Article Image
Article Image
read
1km405m przewyższenie
16km810m dystans

Od naszej pierwszej wyprawy w Tatry żyłem w przeświadczeniu, że Krywań widać zewsząd - dominował w krajobrazie, gdy przechodziliśmy Czerwone Wierchy, obserwował nas nieśmiało zza grani Hrubego przy wejściu na Świnicę czy Koprowy Wierch aż wreszcie górował groźnie nad całym Liptowem gdy przed świtem wyjeżdżaliśmy z Wawrzyszowa z zamiarem przejścia grani Barańca. Postanowiliśmy więc w końcu złożyć mu wizytę.

Relacja wideo z wejścia na Krywań

Ponieważ większość prognoz z Meteoblue zapowiada opady w okolicach południa, do Trzech Studniczek wyruszamy z Liptowskiego Gródka chwilę przed 5:00 rano. Słońce nie zaczęło jeszcze wschodzić, ale gdy niespełna 30 minut później meldujemy się na parkingu, nie jesteśmy tam pierwszymi gośćmi. Obsługa wskazuje nam miejsce do zaparkowania, zabiera €5 (nie ma możliwości płatności kartą, można za to zamiast w euro zapłacić 25zł) i pokazuje, gdzie zaczyna się szlak.
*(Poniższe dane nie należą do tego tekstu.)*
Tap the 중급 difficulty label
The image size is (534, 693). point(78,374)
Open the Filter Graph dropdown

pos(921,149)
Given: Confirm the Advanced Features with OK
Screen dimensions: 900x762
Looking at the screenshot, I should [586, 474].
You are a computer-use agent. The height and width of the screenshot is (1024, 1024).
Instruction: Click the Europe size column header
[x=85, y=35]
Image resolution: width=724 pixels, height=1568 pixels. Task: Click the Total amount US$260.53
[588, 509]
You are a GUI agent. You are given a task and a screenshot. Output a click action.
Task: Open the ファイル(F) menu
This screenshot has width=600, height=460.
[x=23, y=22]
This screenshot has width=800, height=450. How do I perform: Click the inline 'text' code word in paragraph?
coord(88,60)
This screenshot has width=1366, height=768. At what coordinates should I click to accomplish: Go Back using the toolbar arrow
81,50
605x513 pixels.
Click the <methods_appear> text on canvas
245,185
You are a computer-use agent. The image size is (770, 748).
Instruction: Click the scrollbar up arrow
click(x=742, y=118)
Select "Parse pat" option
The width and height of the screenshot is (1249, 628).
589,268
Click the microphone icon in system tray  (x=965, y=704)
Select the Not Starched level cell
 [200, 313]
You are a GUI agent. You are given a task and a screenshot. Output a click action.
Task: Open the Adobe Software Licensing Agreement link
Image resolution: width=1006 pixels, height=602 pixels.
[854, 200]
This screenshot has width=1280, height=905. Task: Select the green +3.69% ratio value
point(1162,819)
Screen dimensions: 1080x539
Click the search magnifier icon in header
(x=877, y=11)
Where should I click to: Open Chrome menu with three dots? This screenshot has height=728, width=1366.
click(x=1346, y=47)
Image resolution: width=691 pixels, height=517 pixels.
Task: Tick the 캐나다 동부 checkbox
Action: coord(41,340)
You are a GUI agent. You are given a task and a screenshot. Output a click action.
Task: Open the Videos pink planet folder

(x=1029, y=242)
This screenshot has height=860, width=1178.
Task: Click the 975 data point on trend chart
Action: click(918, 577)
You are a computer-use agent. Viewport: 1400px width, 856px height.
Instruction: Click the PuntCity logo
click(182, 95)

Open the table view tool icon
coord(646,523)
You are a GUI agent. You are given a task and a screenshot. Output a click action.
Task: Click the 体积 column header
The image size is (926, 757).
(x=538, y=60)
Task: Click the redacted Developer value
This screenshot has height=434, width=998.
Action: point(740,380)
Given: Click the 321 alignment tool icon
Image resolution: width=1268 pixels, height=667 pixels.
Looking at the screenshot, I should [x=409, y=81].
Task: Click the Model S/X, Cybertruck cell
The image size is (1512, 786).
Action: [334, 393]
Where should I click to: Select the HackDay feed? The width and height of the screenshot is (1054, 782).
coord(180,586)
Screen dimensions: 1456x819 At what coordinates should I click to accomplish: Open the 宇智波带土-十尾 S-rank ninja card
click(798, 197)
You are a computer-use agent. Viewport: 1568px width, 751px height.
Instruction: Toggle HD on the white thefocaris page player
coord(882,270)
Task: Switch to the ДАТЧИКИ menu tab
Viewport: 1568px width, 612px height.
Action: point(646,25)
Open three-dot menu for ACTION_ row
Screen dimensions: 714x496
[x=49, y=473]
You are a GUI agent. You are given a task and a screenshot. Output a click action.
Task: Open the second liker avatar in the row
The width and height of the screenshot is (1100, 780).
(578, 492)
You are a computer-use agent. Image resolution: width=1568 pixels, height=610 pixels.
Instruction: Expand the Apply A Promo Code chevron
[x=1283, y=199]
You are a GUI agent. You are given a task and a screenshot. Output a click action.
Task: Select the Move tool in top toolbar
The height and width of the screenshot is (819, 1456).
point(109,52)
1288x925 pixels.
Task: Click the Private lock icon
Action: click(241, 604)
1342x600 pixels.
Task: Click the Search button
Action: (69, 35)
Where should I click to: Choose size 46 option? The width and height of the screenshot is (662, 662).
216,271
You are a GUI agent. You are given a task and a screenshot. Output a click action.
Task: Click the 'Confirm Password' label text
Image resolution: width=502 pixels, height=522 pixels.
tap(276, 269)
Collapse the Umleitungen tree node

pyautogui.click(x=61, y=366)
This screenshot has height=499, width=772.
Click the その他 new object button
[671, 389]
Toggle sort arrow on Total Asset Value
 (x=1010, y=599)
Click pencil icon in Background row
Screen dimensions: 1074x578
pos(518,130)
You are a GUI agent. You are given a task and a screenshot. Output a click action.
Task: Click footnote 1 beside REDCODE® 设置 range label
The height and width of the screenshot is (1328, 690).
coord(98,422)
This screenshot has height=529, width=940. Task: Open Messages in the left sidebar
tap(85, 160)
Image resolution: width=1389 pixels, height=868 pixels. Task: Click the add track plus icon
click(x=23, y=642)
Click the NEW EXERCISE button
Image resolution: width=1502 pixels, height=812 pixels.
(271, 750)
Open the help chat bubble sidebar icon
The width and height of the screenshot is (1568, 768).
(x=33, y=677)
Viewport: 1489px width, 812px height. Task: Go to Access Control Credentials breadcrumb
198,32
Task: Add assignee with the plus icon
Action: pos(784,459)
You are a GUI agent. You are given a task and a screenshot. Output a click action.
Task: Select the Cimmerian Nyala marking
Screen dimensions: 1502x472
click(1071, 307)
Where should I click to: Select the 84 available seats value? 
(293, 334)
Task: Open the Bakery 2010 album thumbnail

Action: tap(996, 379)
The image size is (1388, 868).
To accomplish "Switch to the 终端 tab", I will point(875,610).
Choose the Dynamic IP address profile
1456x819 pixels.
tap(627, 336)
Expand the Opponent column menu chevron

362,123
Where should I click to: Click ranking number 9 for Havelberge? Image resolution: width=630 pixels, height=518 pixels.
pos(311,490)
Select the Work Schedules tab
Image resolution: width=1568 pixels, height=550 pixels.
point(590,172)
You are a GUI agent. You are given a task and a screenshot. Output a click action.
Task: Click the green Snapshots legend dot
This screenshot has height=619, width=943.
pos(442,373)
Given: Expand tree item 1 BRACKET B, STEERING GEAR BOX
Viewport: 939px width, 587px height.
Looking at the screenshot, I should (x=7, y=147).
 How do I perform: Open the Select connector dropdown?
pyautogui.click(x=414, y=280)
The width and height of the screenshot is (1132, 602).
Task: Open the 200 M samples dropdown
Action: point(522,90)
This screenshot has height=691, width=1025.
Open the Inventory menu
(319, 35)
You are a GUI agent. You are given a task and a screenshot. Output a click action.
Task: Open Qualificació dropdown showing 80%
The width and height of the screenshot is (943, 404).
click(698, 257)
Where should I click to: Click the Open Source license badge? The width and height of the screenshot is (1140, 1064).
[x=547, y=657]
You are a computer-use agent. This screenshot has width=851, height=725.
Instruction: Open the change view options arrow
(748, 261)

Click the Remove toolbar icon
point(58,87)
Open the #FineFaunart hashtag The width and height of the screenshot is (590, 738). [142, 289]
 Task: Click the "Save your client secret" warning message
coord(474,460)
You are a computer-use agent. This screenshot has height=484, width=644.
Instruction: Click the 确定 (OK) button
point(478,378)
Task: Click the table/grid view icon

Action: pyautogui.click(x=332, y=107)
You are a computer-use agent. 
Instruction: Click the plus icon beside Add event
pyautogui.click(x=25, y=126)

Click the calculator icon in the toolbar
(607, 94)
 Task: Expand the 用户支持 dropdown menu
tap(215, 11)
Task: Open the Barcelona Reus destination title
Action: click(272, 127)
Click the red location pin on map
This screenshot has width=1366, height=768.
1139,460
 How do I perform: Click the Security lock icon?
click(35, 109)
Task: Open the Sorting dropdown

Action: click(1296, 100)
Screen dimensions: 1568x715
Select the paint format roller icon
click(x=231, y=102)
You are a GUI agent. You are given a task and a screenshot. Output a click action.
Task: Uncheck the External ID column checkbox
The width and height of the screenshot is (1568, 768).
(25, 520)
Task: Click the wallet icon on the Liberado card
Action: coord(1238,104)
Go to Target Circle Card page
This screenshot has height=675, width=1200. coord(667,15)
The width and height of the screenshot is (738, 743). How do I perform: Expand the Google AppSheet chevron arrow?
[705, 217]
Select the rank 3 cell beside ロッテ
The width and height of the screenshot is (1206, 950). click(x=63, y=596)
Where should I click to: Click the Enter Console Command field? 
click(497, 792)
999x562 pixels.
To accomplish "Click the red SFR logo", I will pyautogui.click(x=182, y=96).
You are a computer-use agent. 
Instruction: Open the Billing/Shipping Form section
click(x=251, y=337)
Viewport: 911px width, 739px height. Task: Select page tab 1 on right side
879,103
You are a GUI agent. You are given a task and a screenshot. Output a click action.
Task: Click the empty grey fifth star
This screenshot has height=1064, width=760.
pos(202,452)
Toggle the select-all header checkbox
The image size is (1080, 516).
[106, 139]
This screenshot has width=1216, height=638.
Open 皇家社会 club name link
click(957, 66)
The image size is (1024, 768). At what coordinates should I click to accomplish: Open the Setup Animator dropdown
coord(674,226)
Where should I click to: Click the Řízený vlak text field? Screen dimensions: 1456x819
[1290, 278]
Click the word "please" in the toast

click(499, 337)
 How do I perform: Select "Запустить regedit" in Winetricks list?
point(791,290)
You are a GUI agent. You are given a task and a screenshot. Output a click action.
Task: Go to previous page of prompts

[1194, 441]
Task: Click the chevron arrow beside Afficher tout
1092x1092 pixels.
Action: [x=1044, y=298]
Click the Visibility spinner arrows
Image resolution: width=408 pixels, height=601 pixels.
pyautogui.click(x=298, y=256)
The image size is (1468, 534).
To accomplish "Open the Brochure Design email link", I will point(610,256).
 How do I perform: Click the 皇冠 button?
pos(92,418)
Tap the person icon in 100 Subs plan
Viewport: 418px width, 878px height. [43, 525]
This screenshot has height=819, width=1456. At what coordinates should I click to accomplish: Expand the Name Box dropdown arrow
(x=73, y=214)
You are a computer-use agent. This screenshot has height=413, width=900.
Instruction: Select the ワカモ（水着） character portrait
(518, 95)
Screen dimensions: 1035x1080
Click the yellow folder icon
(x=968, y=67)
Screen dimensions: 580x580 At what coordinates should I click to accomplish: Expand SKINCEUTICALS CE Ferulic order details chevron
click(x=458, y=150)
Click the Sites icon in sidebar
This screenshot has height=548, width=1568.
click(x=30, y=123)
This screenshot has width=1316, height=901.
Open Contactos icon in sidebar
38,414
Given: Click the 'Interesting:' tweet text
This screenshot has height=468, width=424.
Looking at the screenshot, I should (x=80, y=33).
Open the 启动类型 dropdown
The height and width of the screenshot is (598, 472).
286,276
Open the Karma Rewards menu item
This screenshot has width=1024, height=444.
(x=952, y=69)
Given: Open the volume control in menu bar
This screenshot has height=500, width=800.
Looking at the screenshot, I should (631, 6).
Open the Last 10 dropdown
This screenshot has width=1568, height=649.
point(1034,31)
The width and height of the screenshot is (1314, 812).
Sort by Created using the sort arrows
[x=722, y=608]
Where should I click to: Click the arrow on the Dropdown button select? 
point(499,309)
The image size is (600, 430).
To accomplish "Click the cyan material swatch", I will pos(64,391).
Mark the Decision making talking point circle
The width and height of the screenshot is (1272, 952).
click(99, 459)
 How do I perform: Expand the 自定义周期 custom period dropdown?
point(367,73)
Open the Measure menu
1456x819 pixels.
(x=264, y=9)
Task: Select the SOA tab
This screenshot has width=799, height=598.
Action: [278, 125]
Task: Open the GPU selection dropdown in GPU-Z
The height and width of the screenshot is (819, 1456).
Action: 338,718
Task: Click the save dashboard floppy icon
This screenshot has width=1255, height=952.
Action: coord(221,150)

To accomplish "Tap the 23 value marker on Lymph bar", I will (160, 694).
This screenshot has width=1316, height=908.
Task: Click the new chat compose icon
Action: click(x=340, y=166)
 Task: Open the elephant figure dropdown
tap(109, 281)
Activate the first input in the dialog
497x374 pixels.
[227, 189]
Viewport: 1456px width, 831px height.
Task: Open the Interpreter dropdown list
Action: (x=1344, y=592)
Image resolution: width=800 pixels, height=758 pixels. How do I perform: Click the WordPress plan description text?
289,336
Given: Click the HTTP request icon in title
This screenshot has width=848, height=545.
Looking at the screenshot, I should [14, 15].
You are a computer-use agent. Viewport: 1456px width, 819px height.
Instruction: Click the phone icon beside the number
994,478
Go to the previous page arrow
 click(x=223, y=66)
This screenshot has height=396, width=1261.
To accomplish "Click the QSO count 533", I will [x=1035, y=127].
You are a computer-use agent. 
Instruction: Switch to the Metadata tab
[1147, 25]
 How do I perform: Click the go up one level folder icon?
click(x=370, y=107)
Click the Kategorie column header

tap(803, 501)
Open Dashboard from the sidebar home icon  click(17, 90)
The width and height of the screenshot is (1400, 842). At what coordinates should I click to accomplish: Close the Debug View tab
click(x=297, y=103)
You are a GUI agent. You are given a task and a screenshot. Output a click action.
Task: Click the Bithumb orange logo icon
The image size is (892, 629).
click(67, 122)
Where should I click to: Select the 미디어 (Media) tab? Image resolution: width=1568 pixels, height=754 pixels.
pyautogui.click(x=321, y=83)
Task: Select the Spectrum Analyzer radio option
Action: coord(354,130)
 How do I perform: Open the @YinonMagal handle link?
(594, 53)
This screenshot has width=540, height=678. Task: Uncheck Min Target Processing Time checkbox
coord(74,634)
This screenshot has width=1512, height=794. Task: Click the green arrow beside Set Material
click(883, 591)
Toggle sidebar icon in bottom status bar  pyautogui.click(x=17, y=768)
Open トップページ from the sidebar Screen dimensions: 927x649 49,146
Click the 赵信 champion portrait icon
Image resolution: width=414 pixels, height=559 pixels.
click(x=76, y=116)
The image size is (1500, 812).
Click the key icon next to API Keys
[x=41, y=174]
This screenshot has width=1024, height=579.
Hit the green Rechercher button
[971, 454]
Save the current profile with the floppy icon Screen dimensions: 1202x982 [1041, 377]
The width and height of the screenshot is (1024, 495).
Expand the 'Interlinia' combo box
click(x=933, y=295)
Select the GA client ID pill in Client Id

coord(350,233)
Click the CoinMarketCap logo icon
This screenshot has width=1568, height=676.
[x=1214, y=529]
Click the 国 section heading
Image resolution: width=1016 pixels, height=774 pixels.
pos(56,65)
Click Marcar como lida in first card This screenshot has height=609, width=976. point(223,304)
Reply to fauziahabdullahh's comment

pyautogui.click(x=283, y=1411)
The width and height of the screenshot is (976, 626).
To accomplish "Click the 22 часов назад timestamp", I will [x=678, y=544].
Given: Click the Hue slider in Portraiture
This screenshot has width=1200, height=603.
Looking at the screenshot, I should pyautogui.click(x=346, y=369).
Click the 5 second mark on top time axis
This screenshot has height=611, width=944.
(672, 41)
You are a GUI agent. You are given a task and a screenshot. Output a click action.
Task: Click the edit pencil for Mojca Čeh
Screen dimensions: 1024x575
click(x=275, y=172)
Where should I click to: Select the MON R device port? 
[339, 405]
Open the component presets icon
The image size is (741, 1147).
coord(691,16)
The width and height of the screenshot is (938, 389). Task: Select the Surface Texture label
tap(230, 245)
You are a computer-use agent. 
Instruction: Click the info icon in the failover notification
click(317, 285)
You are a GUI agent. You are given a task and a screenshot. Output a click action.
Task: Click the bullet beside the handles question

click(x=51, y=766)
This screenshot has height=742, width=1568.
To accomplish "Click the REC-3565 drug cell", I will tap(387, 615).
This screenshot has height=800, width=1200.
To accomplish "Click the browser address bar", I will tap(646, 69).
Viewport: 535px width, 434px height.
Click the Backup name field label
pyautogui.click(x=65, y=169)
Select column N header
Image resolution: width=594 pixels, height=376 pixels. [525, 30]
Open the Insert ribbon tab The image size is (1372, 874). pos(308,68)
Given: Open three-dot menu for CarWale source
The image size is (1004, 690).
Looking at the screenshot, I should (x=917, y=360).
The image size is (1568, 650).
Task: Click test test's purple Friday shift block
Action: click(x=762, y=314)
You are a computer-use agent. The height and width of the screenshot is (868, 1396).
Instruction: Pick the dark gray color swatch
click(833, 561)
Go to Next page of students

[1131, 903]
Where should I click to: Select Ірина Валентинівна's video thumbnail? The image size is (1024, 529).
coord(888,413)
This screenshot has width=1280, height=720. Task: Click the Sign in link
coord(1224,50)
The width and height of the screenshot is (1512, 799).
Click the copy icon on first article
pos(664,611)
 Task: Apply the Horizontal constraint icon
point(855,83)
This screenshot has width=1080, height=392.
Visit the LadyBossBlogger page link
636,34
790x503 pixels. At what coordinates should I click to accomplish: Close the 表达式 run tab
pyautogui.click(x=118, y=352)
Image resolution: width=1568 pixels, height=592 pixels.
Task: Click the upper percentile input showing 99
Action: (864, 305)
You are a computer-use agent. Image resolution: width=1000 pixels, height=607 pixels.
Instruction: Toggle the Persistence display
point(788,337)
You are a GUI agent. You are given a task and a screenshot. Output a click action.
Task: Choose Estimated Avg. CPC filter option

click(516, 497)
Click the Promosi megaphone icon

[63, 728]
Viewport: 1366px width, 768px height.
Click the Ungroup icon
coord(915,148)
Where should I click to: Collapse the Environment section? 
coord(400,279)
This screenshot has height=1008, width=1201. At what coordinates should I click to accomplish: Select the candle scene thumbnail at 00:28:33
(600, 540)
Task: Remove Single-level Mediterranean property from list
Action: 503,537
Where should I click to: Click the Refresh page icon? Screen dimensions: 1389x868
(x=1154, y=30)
Jest środek września, więc nad ranem czuć już, że w górach lato się skończyło - 6 stopni i dość silny wiatr nie nastrajają pozytywnie, tym bardziej, że startujemy w krótkich spodenkach. Na parkingu wymieniamy kilka uwag na ten temat z napotkanymi rodakami, i uzbrojeni w zapewnienie, że “przecież na górze bankowo będzie cieplej!”, ruszamy w górę. Według mijanej po chwili szlakówki, przed nami 4h marszu na szczyt.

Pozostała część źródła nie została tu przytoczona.